Батый чуть вздернул правую бровь. Мгновенно затихла музыка, и танцовщицы замерли, изогнувшись и заломив в сторону повелителя тонкие руки.
Толмач распластался перед ханом и срывающимся голосом передал ему речь Истомы.
Медленно поднял Батый на боярина свои хищные, ястребиные глаза. И вдруг черная молния сверкнула в его взгляде, переброшенном на Федора.
— Князь, — обратился Батый к Федору, — ты обманул меня, перечисляя богатства Руси. Почему ты не сказал мне о красоте жены твоей?
Потом князь взял из рук муллы пергаментный свиток и показал его Федору:
— Вот наш договор. Я оставлю его у себя до тех пор, пока ты не приведешь ко мне в шатер жену твою. Хочу посмотреть на ее красу.
Федор медленно встал с ковра. Лицо его было белее снега, глаза же метали молнии.
— Хан, — глухо проговорил он, — не пристало тебе менять слово свое ради клеветы неразумного.
Батый бросил взгляд на Истому, и у того сразу выскочил из головы хмель.

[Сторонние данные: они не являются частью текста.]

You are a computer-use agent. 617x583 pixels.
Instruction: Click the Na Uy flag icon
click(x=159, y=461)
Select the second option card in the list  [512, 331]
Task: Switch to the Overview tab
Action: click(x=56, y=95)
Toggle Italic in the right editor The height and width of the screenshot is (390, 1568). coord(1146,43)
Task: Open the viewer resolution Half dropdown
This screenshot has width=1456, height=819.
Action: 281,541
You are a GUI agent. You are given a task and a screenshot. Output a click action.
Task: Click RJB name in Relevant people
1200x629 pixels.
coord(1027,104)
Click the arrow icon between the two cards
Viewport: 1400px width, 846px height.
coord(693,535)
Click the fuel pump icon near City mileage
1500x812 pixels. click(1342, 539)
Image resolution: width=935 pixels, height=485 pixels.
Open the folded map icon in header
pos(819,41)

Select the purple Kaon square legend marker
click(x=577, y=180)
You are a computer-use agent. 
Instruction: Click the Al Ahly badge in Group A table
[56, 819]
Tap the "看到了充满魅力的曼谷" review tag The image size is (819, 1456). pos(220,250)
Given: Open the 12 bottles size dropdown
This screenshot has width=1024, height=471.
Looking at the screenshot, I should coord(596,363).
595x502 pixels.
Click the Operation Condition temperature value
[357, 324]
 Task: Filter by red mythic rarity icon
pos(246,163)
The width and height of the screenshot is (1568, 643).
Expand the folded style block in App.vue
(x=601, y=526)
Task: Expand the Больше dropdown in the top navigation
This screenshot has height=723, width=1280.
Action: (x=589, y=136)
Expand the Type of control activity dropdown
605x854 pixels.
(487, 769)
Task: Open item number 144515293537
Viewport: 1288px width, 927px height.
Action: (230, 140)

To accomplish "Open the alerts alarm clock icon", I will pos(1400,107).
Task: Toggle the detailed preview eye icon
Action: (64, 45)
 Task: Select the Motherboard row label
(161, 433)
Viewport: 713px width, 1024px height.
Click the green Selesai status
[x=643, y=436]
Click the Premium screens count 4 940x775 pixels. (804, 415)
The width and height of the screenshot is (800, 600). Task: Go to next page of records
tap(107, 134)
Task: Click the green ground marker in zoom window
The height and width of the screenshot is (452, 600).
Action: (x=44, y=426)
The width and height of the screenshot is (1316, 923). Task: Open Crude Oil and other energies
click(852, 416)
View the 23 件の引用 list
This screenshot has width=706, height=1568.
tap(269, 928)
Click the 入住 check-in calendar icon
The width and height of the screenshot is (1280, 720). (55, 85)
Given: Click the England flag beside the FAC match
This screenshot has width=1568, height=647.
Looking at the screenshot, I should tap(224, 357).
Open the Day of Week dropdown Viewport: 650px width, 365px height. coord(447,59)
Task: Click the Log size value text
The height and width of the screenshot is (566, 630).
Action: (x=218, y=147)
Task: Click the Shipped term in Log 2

Почувствовав, что еще можно отвратить беду от родной земли, Федор подавил гнев и обиду, попытался улыбнуться:
— Обманул тебя мой вотчинник, хан, и за этот обман я взыщу с него полной мерой. Прекрасны, как звезды тихой ночью, твои жены, и только их песни усладят твой слух.
Ополоница задрожал, услышав голос Федора. Понял он, что только ради любви к земле своей мог пойти его воспитанник по пути смирения.
Но хан бросил свиток в жаровню с пылающими углями, пергамент затрещал, искривился и вспыхнул желтым пламенем.
— Ты обмануть меня хочешь! — сказал он в лицо Федору. — Я могу послать за твоей женой мои войска, потому что нет предела моим желаниям. Но мне надо, чтобы ты сам привел свою Евпраксию в мой шелковый шатер. Я сказал!
Федор вытянулся подобно струне:
— Не пригоже нам, русским людям, водить жен своих к поганому хану на бесчестье! Вот когда одолеешь Русь, побьешь нас, тогда и женами нашими владеть начнешь!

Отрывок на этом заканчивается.